- PROVIDED ENTRIES -

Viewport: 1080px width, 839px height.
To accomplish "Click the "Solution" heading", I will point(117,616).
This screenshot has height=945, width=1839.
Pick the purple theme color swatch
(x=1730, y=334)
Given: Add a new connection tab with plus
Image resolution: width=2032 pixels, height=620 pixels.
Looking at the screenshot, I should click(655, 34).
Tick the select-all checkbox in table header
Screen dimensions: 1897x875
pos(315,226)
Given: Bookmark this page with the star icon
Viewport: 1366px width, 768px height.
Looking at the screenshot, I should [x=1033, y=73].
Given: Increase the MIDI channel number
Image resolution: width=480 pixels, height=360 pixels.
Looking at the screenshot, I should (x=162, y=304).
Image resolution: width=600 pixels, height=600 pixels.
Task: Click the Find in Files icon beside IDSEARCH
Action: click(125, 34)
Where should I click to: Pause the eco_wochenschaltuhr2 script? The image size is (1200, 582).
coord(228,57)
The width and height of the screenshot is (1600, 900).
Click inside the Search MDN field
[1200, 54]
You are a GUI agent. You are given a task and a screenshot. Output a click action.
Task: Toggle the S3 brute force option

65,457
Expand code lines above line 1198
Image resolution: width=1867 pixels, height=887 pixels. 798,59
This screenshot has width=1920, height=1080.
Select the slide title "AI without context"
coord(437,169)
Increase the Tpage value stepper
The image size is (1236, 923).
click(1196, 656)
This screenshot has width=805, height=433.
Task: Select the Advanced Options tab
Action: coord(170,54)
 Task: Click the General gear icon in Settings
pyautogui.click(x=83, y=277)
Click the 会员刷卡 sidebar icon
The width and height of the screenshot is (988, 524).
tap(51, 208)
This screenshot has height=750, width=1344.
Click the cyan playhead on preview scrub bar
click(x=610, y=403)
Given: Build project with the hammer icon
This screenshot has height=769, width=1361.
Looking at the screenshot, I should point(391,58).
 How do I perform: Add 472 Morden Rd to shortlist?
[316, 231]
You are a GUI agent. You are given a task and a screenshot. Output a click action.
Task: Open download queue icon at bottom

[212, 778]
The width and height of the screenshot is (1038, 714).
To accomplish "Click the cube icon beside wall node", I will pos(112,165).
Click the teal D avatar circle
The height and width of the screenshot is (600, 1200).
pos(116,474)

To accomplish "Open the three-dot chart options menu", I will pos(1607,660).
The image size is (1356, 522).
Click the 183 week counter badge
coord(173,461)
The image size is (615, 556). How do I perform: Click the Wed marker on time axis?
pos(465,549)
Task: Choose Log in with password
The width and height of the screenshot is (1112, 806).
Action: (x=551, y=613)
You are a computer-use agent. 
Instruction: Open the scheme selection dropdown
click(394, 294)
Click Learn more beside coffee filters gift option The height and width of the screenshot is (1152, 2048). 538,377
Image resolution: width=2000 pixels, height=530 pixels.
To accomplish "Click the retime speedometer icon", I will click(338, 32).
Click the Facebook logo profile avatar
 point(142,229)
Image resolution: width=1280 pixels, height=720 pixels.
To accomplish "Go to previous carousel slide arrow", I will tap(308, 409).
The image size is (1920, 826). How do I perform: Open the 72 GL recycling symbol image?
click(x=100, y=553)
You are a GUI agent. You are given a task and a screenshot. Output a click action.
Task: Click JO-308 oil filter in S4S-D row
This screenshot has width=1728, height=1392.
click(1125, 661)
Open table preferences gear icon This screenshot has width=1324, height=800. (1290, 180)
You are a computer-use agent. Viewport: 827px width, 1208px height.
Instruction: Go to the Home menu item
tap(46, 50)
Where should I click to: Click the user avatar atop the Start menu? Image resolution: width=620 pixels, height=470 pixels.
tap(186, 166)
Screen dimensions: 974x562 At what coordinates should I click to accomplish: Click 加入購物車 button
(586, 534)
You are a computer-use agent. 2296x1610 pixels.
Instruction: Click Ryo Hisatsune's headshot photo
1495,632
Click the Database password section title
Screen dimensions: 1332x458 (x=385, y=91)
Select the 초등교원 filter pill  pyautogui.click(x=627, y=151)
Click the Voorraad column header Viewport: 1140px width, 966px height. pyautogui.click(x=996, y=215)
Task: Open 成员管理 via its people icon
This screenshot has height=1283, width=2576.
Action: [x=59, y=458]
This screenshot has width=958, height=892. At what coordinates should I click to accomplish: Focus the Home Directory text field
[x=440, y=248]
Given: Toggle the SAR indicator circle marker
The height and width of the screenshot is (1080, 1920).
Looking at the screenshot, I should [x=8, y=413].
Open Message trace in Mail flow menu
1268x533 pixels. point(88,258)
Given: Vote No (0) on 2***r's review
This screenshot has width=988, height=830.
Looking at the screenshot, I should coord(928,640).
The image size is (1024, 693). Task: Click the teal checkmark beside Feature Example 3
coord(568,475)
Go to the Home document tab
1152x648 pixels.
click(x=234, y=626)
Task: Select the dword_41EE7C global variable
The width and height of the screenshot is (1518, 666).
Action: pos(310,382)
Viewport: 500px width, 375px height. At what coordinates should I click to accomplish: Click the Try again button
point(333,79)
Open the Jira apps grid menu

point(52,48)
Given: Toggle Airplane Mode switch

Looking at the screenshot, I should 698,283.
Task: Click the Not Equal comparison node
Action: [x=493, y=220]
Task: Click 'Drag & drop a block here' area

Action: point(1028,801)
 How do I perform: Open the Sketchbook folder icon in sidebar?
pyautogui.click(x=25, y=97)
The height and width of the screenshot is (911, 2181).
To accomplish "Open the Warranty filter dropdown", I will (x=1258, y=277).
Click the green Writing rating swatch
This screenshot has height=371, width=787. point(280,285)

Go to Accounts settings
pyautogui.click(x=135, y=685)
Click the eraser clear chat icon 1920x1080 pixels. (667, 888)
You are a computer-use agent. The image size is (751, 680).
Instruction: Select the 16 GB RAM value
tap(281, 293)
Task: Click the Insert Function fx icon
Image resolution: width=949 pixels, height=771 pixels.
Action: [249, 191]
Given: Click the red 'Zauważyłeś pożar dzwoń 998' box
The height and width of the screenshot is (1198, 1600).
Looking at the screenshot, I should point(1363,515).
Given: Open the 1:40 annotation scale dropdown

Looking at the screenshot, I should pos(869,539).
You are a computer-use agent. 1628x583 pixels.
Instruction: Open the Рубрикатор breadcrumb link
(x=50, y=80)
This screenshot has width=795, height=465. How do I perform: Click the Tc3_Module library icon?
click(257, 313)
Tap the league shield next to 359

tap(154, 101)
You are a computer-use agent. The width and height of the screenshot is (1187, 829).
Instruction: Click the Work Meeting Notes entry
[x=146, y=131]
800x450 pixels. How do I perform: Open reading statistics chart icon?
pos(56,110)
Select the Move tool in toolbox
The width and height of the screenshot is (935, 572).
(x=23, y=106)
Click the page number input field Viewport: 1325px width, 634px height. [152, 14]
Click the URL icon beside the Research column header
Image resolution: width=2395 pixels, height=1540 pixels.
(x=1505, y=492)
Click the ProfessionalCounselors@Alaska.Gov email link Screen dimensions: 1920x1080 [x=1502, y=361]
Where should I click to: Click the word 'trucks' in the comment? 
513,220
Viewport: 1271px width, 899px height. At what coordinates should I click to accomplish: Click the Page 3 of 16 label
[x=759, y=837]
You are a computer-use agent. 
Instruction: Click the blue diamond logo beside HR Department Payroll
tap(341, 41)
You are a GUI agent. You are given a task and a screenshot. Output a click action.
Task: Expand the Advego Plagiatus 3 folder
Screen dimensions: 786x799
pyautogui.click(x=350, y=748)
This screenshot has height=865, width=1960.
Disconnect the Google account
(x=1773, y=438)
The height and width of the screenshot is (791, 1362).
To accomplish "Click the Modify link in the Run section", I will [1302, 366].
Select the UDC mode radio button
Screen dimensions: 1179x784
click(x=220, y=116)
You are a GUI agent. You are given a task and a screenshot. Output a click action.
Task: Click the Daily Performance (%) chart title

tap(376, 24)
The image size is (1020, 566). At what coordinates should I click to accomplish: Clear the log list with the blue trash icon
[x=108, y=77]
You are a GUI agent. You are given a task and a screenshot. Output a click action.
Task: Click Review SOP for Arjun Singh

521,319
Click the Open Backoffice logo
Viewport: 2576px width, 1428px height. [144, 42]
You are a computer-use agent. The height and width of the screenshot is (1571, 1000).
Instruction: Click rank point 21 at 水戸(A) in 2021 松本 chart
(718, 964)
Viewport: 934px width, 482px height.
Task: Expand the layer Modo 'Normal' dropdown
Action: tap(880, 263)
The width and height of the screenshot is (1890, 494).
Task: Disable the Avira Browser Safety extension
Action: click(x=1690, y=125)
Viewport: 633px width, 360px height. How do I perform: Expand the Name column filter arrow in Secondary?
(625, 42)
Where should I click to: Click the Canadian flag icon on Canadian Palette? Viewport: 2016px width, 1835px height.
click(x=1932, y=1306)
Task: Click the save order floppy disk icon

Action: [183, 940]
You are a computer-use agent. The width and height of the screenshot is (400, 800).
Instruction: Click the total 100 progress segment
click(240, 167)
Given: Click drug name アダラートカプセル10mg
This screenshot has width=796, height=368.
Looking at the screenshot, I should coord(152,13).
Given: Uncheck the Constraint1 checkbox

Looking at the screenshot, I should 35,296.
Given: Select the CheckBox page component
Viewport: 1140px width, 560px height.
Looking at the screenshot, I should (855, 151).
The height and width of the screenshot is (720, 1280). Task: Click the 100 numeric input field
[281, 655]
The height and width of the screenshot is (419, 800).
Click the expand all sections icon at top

- TASK PROMPT -
Begin at the line that has "The image size is (1920, 826)." and stop after the line that has "click(x=100, y=553)". Write those lines of the listing again, changing "recycling symbol" to "recycle icon" and leaving everything else as it is.

- EXERCISE RESULT -
The image size is (1920, 826). How do I perform: Open the 72 GL recycle icon image?
click(x=100, y=553)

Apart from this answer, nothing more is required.